» **DESCRIPTION OF THE TASK**
An exact transcript of the records is what this task asks for.

AVAILABLE DATA below:

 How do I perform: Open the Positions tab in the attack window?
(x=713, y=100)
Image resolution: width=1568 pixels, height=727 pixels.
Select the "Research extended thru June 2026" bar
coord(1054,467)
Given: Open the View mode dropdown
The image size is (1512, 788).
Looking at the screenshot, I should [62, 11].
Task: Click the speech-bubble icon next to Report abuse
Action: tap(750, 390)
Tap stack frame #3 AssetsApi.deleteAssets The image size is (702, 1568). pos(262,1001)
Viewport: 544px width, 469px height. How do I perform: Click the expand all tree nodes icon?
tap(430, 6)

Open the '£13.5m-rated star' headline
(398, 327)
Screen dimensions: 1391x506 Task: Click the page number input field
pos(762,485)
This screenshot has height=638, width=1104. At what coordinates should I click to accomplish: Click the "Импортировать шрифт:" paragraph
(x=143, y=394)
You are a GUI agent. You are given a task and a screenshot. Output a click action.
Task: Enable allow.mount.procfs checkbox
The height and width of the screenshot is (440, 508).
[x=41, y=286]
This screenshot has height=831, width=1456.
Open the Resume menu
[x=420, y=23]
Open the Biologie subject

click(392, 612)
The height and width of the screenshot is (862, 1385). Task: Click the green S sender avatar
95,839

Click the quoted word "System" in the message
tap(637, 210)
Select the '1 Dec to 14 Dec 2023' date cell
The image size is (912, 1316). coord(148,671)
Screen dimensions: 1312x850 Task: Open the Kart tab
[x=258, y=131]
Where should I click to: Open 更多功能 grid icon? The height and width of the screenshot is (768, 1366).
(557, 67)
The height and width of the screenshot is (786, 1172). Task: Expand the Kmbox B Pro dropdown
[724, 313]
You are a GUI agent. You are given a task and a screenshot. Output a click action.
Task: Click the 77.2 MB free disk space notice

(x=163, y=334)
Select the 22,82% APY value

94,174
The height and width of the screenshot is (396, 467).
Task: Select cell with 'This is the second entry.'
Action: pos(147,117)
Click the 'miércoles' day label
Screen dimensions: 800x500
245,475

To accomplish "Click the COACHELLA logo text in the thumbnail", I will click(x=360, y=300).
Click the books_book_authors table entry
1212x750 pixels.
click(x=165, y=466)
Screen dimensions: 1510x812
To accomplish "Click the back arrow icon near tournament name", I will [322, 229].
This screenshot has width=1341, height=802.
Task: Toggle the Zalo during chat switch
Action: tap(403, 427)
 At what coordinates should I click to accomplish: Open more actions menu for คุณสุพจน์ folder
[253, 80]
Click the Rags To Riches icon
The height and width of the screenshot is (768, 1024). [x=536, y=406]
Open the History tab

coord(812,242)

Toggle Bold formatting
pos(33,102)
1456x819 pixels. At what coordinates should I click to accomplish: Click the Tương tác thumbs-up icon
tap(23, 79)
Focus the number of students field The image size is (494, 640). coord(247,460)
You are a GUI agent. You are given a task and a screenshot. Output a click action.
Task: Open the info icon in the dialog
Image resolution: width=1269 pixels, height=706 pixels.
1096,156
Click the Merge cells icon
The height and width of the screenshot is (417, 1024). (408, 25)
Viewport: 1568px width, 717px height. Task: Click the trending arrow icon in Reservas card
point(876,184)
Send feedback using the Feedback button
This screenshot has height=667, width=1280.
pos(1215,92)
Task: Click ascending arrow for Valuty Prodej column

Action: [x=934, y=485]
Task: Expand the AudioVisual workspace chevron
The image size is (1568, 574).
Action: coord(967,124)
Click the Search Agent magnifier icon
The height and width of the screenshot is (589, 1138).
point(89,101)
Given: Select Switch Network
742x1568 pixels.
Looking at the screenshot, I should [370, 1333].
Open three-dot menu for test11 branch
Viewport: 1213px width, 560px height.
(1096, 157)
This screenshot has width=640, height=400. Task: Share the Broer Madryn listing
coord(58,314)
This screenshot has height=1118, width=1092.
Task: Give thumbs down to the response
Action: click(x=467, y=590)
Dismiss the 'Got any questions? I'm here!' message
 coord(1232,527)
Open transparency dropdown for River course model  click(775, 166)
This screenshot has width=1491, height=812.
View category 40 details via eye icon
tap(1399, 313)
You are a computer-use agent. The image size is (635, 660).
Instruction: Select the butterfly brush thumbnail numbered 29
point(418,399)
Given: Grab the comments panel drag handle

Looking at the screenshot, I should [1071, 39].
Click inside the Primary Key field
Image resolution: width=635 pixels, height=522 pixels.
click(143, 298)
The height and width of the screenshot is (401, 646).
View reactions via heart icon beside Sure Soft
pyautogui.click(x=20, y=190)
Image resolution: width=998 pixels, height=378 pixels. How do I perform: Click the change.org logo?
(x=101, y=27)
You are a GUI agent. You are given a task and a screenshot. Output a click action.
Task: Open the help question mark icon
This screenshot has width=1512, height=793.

End of AVAILABLE DATA.

» **RESULT OF THE TASK**
 How do I perform: Open the Positions tab in the attack window?
(x=713, y=100)
Image resolution: width=1568 pixels, height=727 pixels.
Select the "Research extended thru June 2026" bar
coord(1054,467)
Given: Open the View mode dropdown
The image size is (1512, 788).
Looking at the screenshot, I should [62, 11].
Task: Click the speech-bubble icon next to Report abuse
Action: tap(750, 390)
Tap stack frame #3 AssetsApi.deleteAssets The image size is (702, 1568). pos(262,1001)
Viewport: 544px width, 469px height. How do I perform: Click the expand all tree nodes icon?
tap(430, 6)

Open the '£13.5m-rated star' headline
(398, 327)
Screen dimensions: 1391x506 Task: Click the page number input field
pos(762,485)
This screenshot has height=638, width=1104. At what coordinates should I click to accomplish: Click the "Импортировать шрифт:" paragraph
(x=143, y=394)
You are a GUI agent. You are given a task and a screenshot. Output a click action.
Task: Enable allow.mount.procfs checkbox
The height and width of the screenshot is (440, 508).
[x=41, y=286]
This screenshot has height=831, width=1456.
Open the Resume menu
[x=420, y=23]
Open the Biologie subject

click(392, 612)
The height and width of the screenshot is (862, 1385). Task: Click the green S sender avatar
95,839

Click the quoted word "System" in the message
tap(637, 210)
Select the '1 Dec to 14 Dec 2023' date cell
The image size is (912, 1316). coord(148,671)
Screen dimensions: 1312x850 Task: Open the Kart tab
[x=258, y=131]
Where should I click to: Open 更多功能 grid icon? The height and width of the screenshot is (768, 1366).
(557, 67)
The height and width of the screenshot is (786, 1172). Task: Expand the Kmbox B Pro dropdown
[724, 313]
You are a GUI agent. You are given a task and a screenshot. Output a click action.
Task: Click the 77.2 MB free disk space notice

(x=163, y=334)
Select the 22,82% APY value

94,174
The height and width of the screenshot is (396, 467).
Task: Select cell with 'This is the second entry.'
Action: pos(147,117)
Click the 'miércoles' day label
Screen dimensions: 800x500
245,475

To accomplish "Click the COACHELLA logo text in the thumbnail", I will click(x=360, y=300).
Click the books_book_authors table entry
1212x750 pixels.
click(x=165, y=466)
Screen dimensions: 1510x812
To accomplish "Click the back arrow icon near tournament name", I will [322, 229].
This screenshot has width=1341, height=802.
Task: Toggle the Zalo during chat switch
Action: tap(403, 427)
 At what coordinates should I click to accomplish: Open more actions menu for คุณสุพจน์ folder
[253, 80]
Click the Rags To Riches icon
The height and width of the screenshot is (768, 1024). [x=536, y=406]
Open the History tab

coord(812,242)

Toggle Bold formatting
pos(33,102)
1456x819 pixels. At what coordinates should I click to accomplish: Click the Tương tác thumbs-up icon
tap(23, 79)
Focus the number of students field The image size is (494, 640). coord(247,460)
You are a GUI agent. You are given a task and a screenshot. Output a click action.
Task: Open the info icon in the dialog
Image resolution: width=1269 pixels, height=706 pixels.
1096,156
Click the Merge cells icon
The height and width of the screenshot is (417, 1024). (408, 25)
Viewport: 1568px width, 717px height. Task: Click the trending arrow icon in Reservas card
point(876,184)
Send feedback using the Feedback button
This screenshot has height=667, width=1280.
pos(1215,92)
Task: Click ascending arrow for Valuty Prodej column

Action: [x=934, y=485]
Task: Expand the AudioVisual workspace chevron
The image size is (1568, 574).
Action: coord(967,124)
Click the Search Agent magnifier icon
The height and width of the screenshot is (589, 1138).
point(89,101)
Given: Select Switch Network
742x1568 pixels.
Looking at the screenshot, I should [370, 1333].
Open three-dot menu for test11 branch
Viewport: 1213px width, 560px height.
(1096, 157)
This screenshot has width=640, height=400. Task: Share the Broer Madryn listing
coord(58,314)
This screenshot has height=1118, width=1092.
Task: Give thumbs down to the response
Action: click(x=467, y=590)
Dismiss the 'Got any questions? I'm here!' message
 coord(1232,527)
Open transparency dropdown for River course model  click(775, 166)
This screenshot has width=1491, height=812.
View category 40 details via eye icon
tap(1399, 313)
You are a computer-use agent. The image size is (635, 660).
Instruction: Select the butterfly brush thumbnail numbered 29
point(418,399)
Given: Grab the comments panel drag handle

Looking at the screenshot, I should [1071, 39].
Click inside the Primary Key field
Image resolution: width=635 pixels, height=522 pixels.
click(143, 298)
The height and width of the screenshot is (401, 646).
View reactions via heart icon beside Sure Soft
pyautogui.click(x=20, y=190)
Image resolution: width=998 pixels, height=378 pixels. How do I perform: Click the change.org logo?
(x=101, y=27)
You are a GUI agent. You are given a task and a screenshot. Output a click action.
Task: Open the help question mark icon
This screenshot has width=1512, height=793.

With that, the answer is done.